What is Yin Yoga?

IMG_3065In Chinese philosophy Yin and Yang describe how opposite forces are connected and can help bring balance. In Yoga terms, the Yang is Hatha, Vinyasa and Ashtanga – stretching the muscles, strengthening, creating heat. Yin yoga is the polar opposite of that, a focus on stillness and an emphasis on longer, deeper stretching of the tissue that surrounds muscle (fascia, tendons, and ligaments). Yin moves slowly and stretches more deeply into the body. It is also called the ‘Yoga of the Joints’.

In Yin yoga, everything is done on the floor (there is hardly any standing). Gravity plays a role in developing a deeper stretch while enabling you to hold poses for a long time. In Multi-style yoga we breathe into our poses for 5-10 breaths, but in Yin you hold it for so much longer – up to 3-10 minutes. In Yin all you have to do is relax – instead of contracting your muscles to build strength or elevating your heart rate to build stamina, you’re encouraged to relax and surrender to the pull of gravity. This means you can round your spine, don’t flex your toes, and relax your muscles. Yin is about how we feel in a pose, not how we look.

Sarah Powers, a pioneer of Yin yoga defined 3 acknowledged principles for Yin:

  1. Find your edge

This means knowing when to stop during a posture. Helps create the essential balance between no sensation and too much sensation in the body. You can learn your edge by stopping at a point during a posture where you feel sensation. If you go beyond that point, you risk injury

  1. Be Still

Once you find your edge, you remain still. By achieving a meditative state, you’re able to listen to your body and honour your limits. Being still is critical to Yin Yoga.

  1. Hold the Posture

You will gain the most from your Yin Yoga practice by holding a posture. You can hold if for 1-10 minutes.


Improved joint health – strengthening the connective tissues in your joints. By applying stress through stretching, yin yoga helps open and lubricate tight joints.

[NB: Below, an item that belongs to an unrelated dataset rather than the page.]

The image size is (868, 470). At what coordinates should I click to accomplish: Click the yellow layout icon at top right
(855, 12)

Increased Mobility – As you age, you start to lose joint mobility. It’s essential you keep your hip, lower back and pelvic areas healthy and flexible, so you can remain mobile.

Better organ function –Yin yoga is thought to benefit your heart and lungs through increased blood flow and deeper breathing.

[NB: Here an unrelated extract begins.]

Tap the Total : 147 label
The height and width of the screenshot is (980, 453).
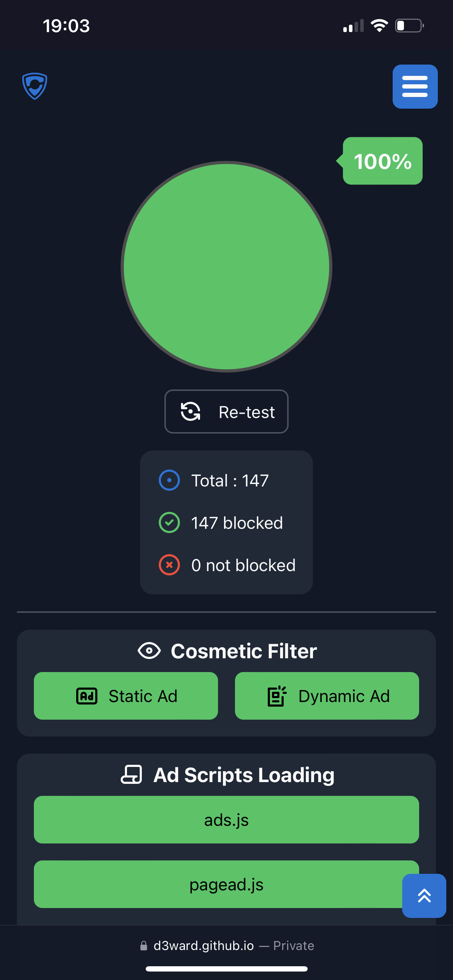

Mental benefits – It can alleviate stress and anxiety, improve your sleep and have a positive effect on your mental and emotional states.

Stillness of the mind – Yin has a deeply meditative quality that allows you to quieten an overactive mind.

Relief from stress – Certain poses can help lower blood pressure and slow down your heart rate, getting you out of the ‘Fight or Flight’ syndrome.